Writing on the internet is a little bit like busking on the street. This is the part where I pass the hat. If you liked the blog and would like to give a dollar (or more!) put it in the PayPal digital hat. https://www.paypal.me/strugglingartist



How to Congratulate an Artist
January 9, 2018, 10:45 pm
Filed under: advice, art, dreams | Tags: , , , , ,

When the New Yorker published my friend’s poem, I wasn’t surprised. I was thrilled and excited and proud but, as I’d fully expected such a thing since I first encountered my friend’s work, I was not surprised in the least. Frankly, I was surprised it took the New Yorker as long as it did. I congratulated the New Yorker on making a good choice rather than my friend for being chosen. This is because, in addition to being a fierce admirer of my friend, I am a fierce admirer of her work and always have been.

I have people who do the same for me – people who love me, yes, and want the best for me but also love my work, believe in it. They are the ones who are just waiting for others to come around to their opinions. I started to think about this recently after receiving some surprising good news regarding my work. I told one friend and she was excited and thrilled and also (and this is the important bit) wholly unsurprised. “It’s about time,” she said. “Oh yeah. Of course. I knew it.”

And there is something so powerfully affirming about this response. The belief is firm and unwavering – even when no one else seems to hold her opinion. And I feel precisely the same about her work and cannot believe the world at large has not beaten down her door for it.

Others I shared my good news with were actually stunned. In a way, I suspect, they’d slipped into questioning my art’s worth right along with me. It’s not that they don’t love me. They do – and that love is fierce and unwavering but it does not necessarily extend to my work. So when the world suddenly gives me approval, they have a readjustment period of looking at my work through the lens of the world’s approval. And you know – if you love me, you’re not actually required to love my work. It is not a pre-requisite . But those that hold space for both me AND my work are the ones I turn to in the darkest moments. And I rely on them in ways that I am still coming to appreciate.

Those of us who dedicate ourselves to the Arts and/or Entertainment are often asked questions like, “Why don’t you write for the movies? Why don’t you get on Saturday Night Live? Why don’t you publish a best seller? Why don’t you get on TV? Why don’t you get Oprah to produce your show? Why aren’t you on Broadway yet?”

These questions can all be reframed to be more helpful and supportive to the people who make things. Try: “Why haven’t the movies snapped you up to write for them yet? Why hasn’t Saturday Night Live recognized your comic genius? Why haven’t the publishing houses beat down your door? Haven’t they realized your work will make them pots of money? Why is TV blind to your radiance? How is it possible that Oprah hasn’t been informed of your work?
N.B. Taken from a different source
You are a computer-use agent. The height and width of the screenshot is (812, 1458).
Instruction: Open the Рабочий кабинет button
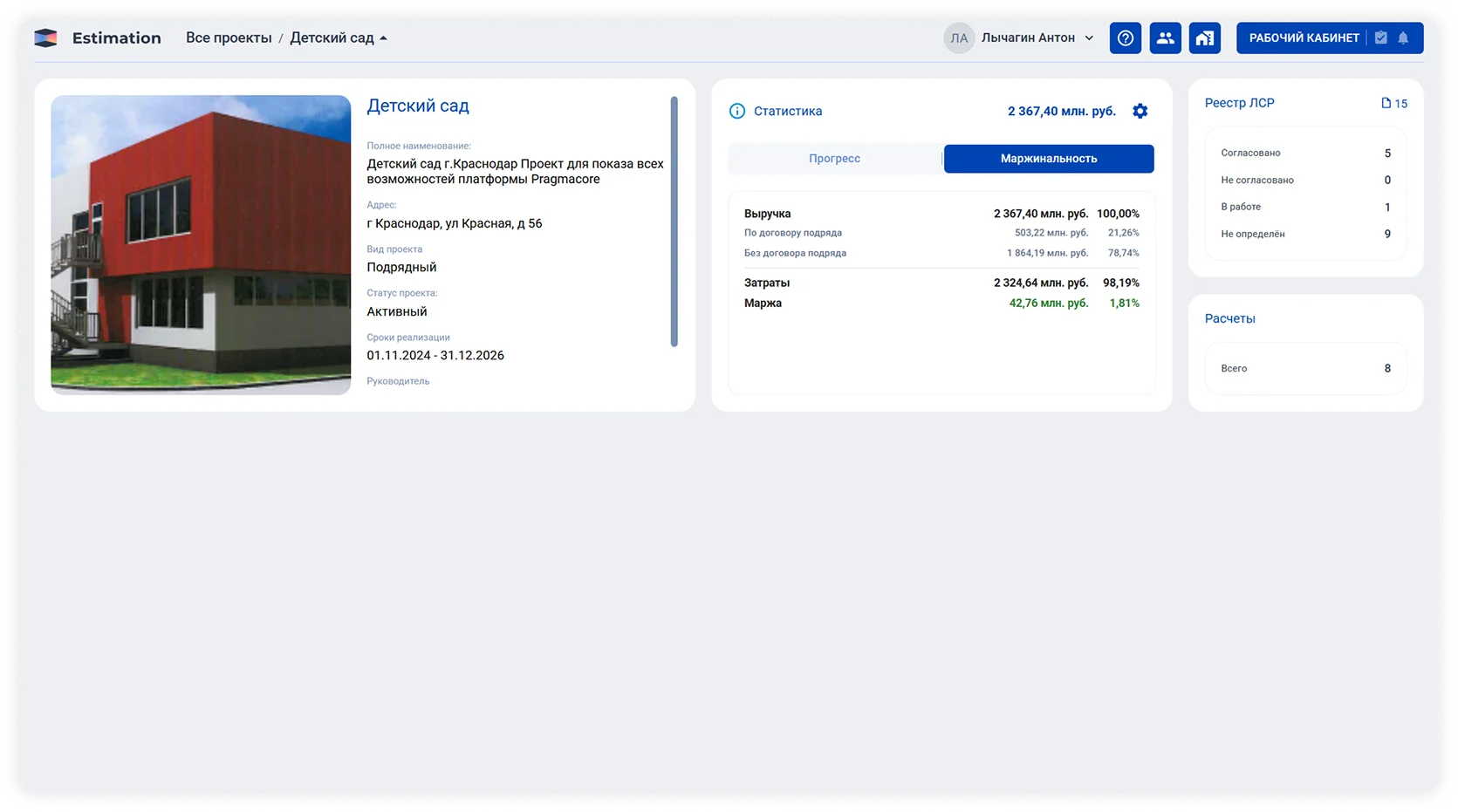1304,38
Who is holding those Broadway producers hostage that they haven’t come calling?”

Sometimes it’s very weird to be congratulated for someone else’s decision about one’s work. The congratulations usually come in response to something that the artist had nothing to do with, that is, someone else’s approval. The fiercest supporters are the ones who congratulate an artist on the actual work before anyone else ever cares about it. I am exceptionally grateful to have such people in my corner.

My wish for my fellow artists this year is to have supporters as fierce and dedicated as mine are. I want everyone who makes things to hear congratulations on their actual work and “Oh yeah, of course” to any success it finds. If you love a struggling artist, don’t wait to give them your admiration or support. Give support to the work itself and not just the trophies. Anyone can be proud of an artist for winning awards but a top tier supporter is proud long before the awards ever appear.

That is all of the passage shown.